In a life-imitates-art biography that reads like “The Joy Luck Club,” this Mother’s Day, Lo will be imparting those same traditions to her granddaughter Elliott, Lo’s cherished, “Siu Siu.” This is Lo’s third Beard nomination, and her first as a grandmother.
Julia Child dubbed James Beard (1903-1985) the “Dean of American Cuisine.” No single person other than Child herself did more to promote the art and practice of choosing, preparing, eating and enjoying good food in the United States. Beard legitimized American fare and put it on the culinary map. His foundation provides scholarships and invites chefs and cookbook authors to host “Beard House Dinners.” An invitation is the culinary equivalent of scaling Mt. Everest. The 200 dinners per year are open to a public who eats to live rather than lives to eat, as did Beard. Think of him as America’s first “foodie.”
France and China, said Beard, have the world’s two really great cuisines, but he judged China’s “which came first, to be the greater. It is the most complicated cuisine; it uses ingredients no other employs; and it is distinctive in that, for the most part, it is cuisine a la minute.” In other words, that a dish and its sauce are cooked just before serving. And Lo is one of the best at it. She’s hosted a Beard dinner and was a guest chef at the Beard House 10th Anniversary Reception honoring Julia Child.
But even in the 1940s, Aw Paw represented a way of life that was starting to disappear. Her feet had been bound when she was a girl, a particularly atrocious practice reserved for aristocratic Chinese women that gave them tiny feet which made them unable to walk. Bound feet were a symbol of wealth as servants carried you, daily, for life. Lo’s mother also had her feet bound but undid her bindings when she was ten.
In 1949, Lo told Aw Paw that she wanted to leave school and move in with her because “school” consisted of touring villages and singing songs about the greatness of The People’s Republic of China, and writing letters of thanks to Mao Tze-Tung’s People’s Liberation Army soldiers. Her grandmother agreed.
Lo then decided to join her father in Hong Kong as the former British colony was accepting refugees fleeing Communist rule. Lo’s mother, afraid that Lo would be forced into field labor, urged her to go. Lo went to Aw Paw’s house and took four days to say good-bye. From there, she and a cousin went to Hong Kong. Lo was twelve.

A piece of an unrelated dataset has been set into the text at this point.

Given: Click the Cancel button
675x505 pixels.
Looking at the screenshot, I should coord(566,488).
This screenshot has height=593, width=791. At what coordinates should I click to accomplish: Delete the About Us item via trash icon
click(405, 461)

Lo refused to return to China when her father went back in 1950, and she remained in Hong Kong with relatives. In 1952 Communists party members killed her brother, falsely accusing him of being a Nationalist agent. Her grandmother’s death in 1954 devastated Lo. She learned of her passing by letter, a letter that also said that her cousin, Aw Paw’s grandson, had joined the Communist Party. Lo remains grateful to this day that she stayed in Hong Kong.
In 1958 while managing a Hong Kong tailor shop, Lo met an American G.I. named Fred Ferretti. They went on a few chaperoned dates, he returned to the States and got a job at The Herald Tribune. (Ferretti went on to write for “The New York Times” and later was a columnist for “Gourmet” magazine.) They corresponded for a year, he returned to Hong Kong, married Lo and brought her to New York City in 1959. Part two of her “Joy Luck Club” life was about to begin.

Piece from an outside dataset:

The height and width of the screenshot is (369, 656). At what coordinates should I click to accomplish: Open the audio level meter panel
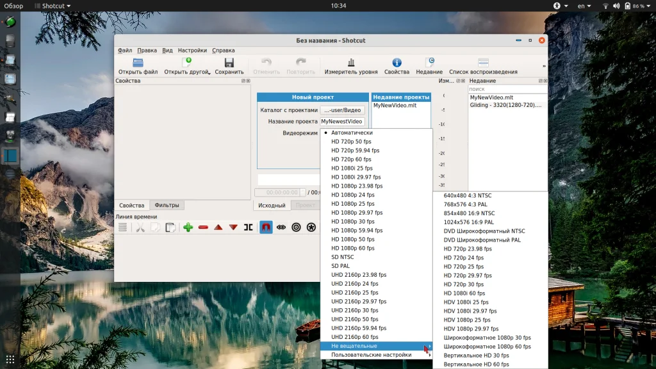(350, 63)
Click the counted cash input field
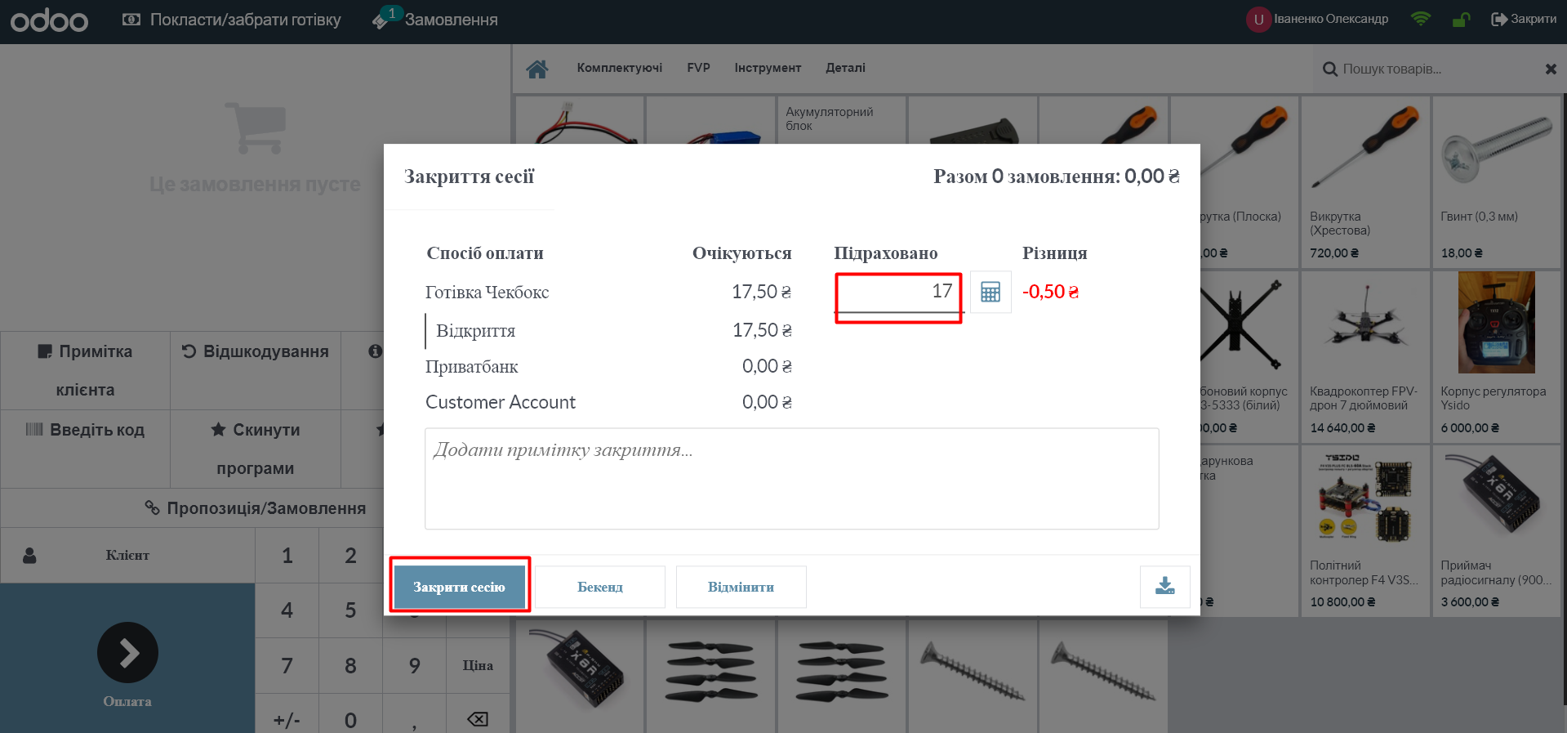 click(897, 292)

Lo initially cooked only for her three children and friends. Whoever tasted her food always said, “you should do a book.” Twenty-five years later she did; she now has eleven. And they were her legacy until 2004, when her Siu-Siu was born.
To watch Lo with her granddaughter is to see Lo become her Aw Paw. Lo patiently teaches Siu Siu the Chinese names of basics like soy sauce, oyster sauce and rice wine, how to pleat dumplings and seal spring rolls. When asked, despite also being of Italian and Scottish descent, Siu-Siu emphatically declares she’s Chinese, “just like grandma.”
And just like her grandma, Lo will continue the tradition of grandmother passing to granddaughter the intricacies of an ancient cuisine by emphasizing technique and a dedication to the authentic, not just in cooking but in all things. And run for the hills if you mention the word, “shortcut.” Unless you’re family, then you’re forgiven. Because family is the only thing Lo loves more than food. I know this because Elliott, “Siu Siu,” is my daughter and Eileen Yin-Fei Lo is my mother.
Happy Mother’s Day.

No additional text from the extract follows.